Apa jadinya jika pemerintah secara tak langsung mengakui ekonomi sedang tidak baik-baik saja, namun tetap membungkusnya dengan narasi optimis?
Oleh: Awalil Rizky
(Ekonom Bright Institute)
FAKTOR eksternal atau global yang memburuk kembali menjadi pembenaran Sri Mulyani atas turunnya sasaran fiskal tahun 2026. Penyampaian Kerangka Ekonomi Makro dan Pokok-Pokok Kebijakan Fiskal (KEM-PPKF) pada rapat dengan DPR mengedepankan narasi dampak perubahan yang drastis dan dramatis dari lanskap tatanan dan tata kelola dunia.
Sederhananya, ekonomi dunia dinilai sedang tidak baik-baik saja sehingga Indonesia pun terdampak alami kesulitan. Akan tetapi, sebagaimana biasa Sri Mulyani mengklaim kita masih lebih baik dari kebanyakan negara lain Bahkan, belum ada pengakuan tegas dan jelas tentang kondisi sebenarnya sedang tidak baik-baik saja.
Bagaimanapun, postur makro fiskal tahun 2026 bisa dibaca sebagai pengakuan keadaan tahun depan tidak cukup baik. Postur makro fiskal dalam KEM-PPKF dimaksud antara lain terdiri dari: Pendapatan Negara, Belanja Negara, Keseimbangan Primer, Defisit Anggaran, dan Pembiayaan. Besaran disajikan dalam rasio atas Produk Domestik Bruto (PDB) dengan nilai rentang batas bawah dan batas atas.

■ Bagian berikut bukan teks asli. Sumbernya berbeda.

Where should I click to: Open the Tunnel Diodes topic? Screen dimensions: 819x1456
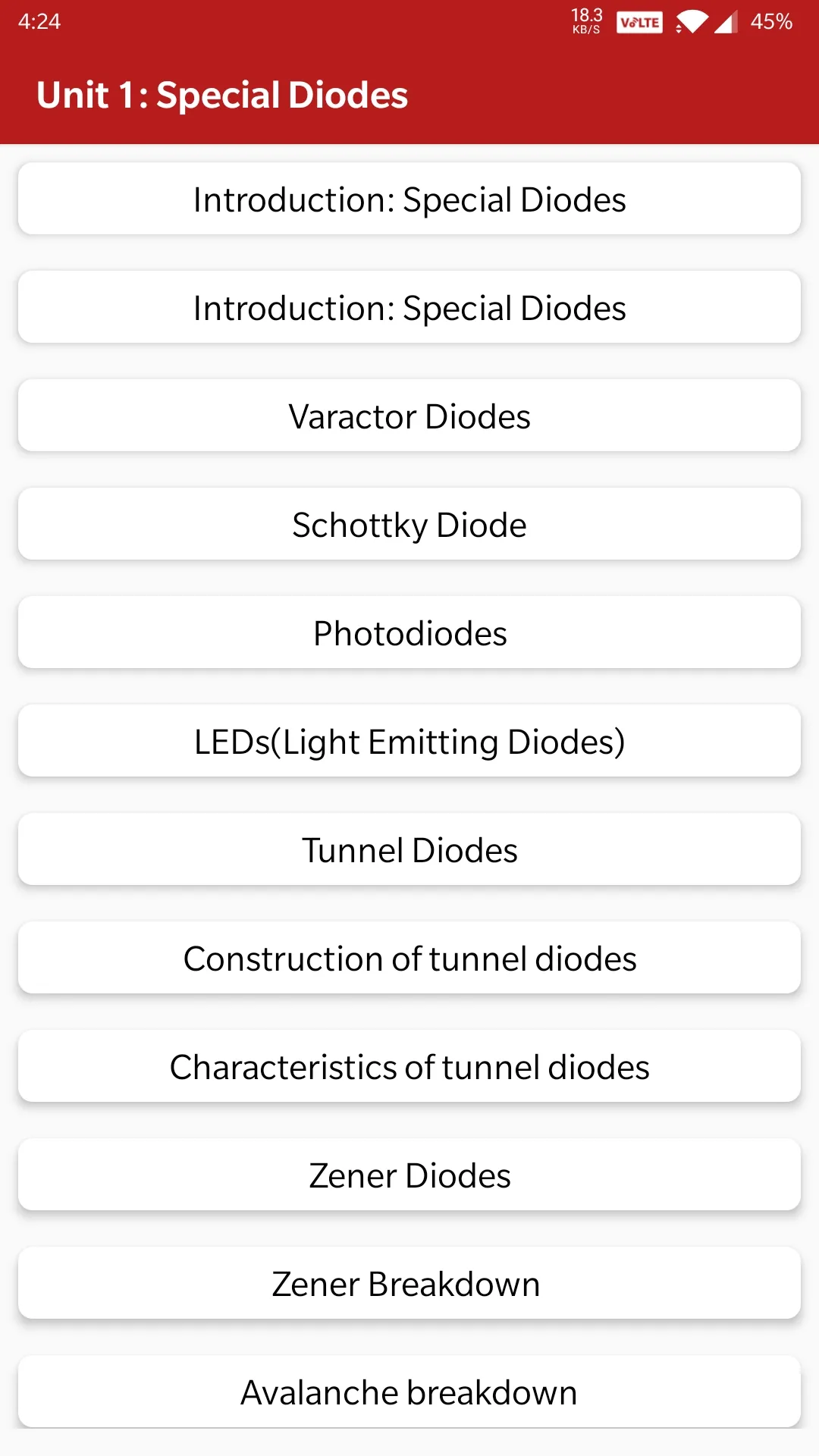(x=410, y=849)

Postur Pendapatan Negara tahun 2026 tampak “lebih buruk” dari APBN 2025 dan rata-rata realisasi selama dua dekade terakhir. Sedangkan postur jangka menengah, dari 2027 sampai dengan 2029 justeru tampak tidak realistis. Dinyatakan dalam rentang yang lebar tiap tahunnya, sehingga batas atas lebih merupakan harapan dibanding sebagai target atau sasaran.
Postur Pendapatan Negara
Target rasio pendapatan negara KEM-PPKF 2026 dinyatakan kisaran 11,71%-12,22% dari PDB. Padahal, realisasi APBN 2024 telah mencapai 12,84%, dan ditargetkan APBN 2025 sebesar 12,36%.

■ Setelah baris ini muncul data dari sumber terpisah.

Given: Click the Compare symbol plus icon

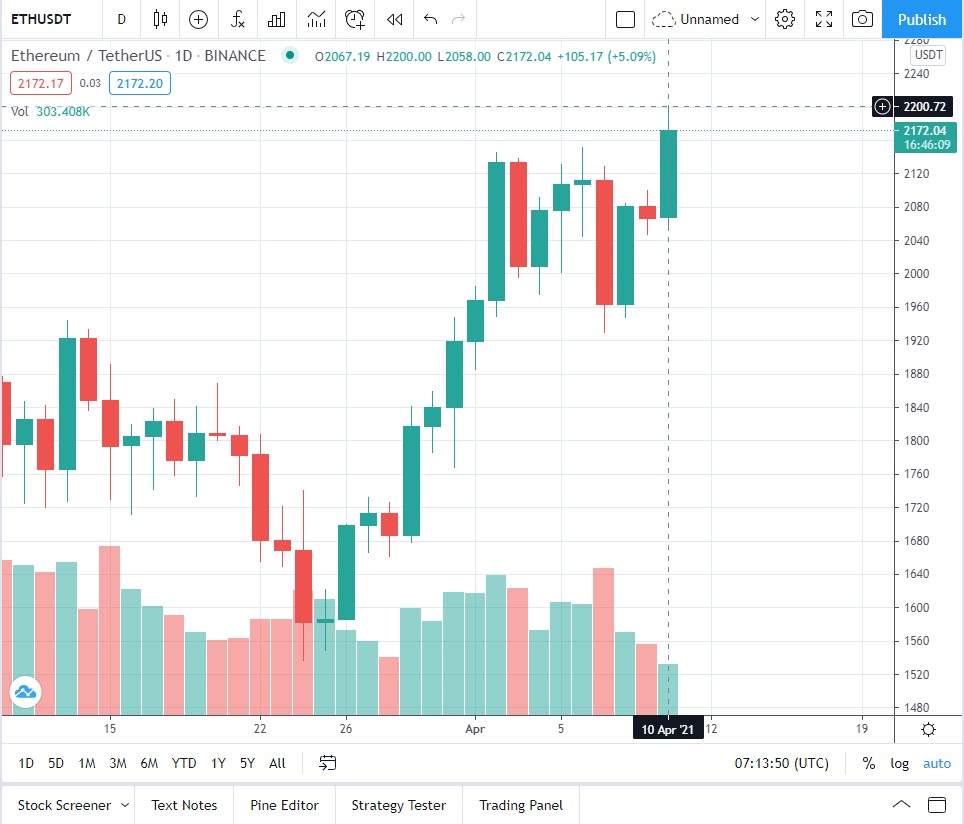Looking at the screenshot, I should click(198, 19).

Target yang cukup realistis, namun sekaligus pengakuan Pemerintah atas kesulitannya meningkatkan pendapatan. Bahkan, target APBN 2025 yang telah lebih kecil dari realisasi 2024 saja kemungkinan tidak tercapai.
Narasi Pemerintah, terutama Kementerian Keuangan, seolah masih menolak mengakui (denial) kinerja pendapatan negara yang menurun. Penurunan telah dinilai banyak ekonom dan pengamat sebagai indikasi pelemahan aktivitas ekonomi atau kondisi ekonomi yang sedang tidak baik-baik saja.
Target Pendapatan Negara KEM-PPKF 2026 dalam rentang tadi jika dinyatakan dalam nilai tengahnya, hanya sebesar 11,97% dari PDB. Padahal rata-rata kinerjanya pada 2015-2024 mencapai 12,55%, sudah termasuk era pandemi 2020-2021. Bahkan, rata-rata pada 2005-2014 mencapai 16,50%.
Penurunan target KEM PPKF 2026 tampaknya didasari kinerja 2024 dan satu triwulan 2025. Meski Pemerintah yakin ada perbaikan pada tiga triwulan sisa, namun tidak tampak dalam besaran proyeksi. Terbacanya, kinerja pendapatan negara pada 2025 disadari tidak akan mencapai target APBN.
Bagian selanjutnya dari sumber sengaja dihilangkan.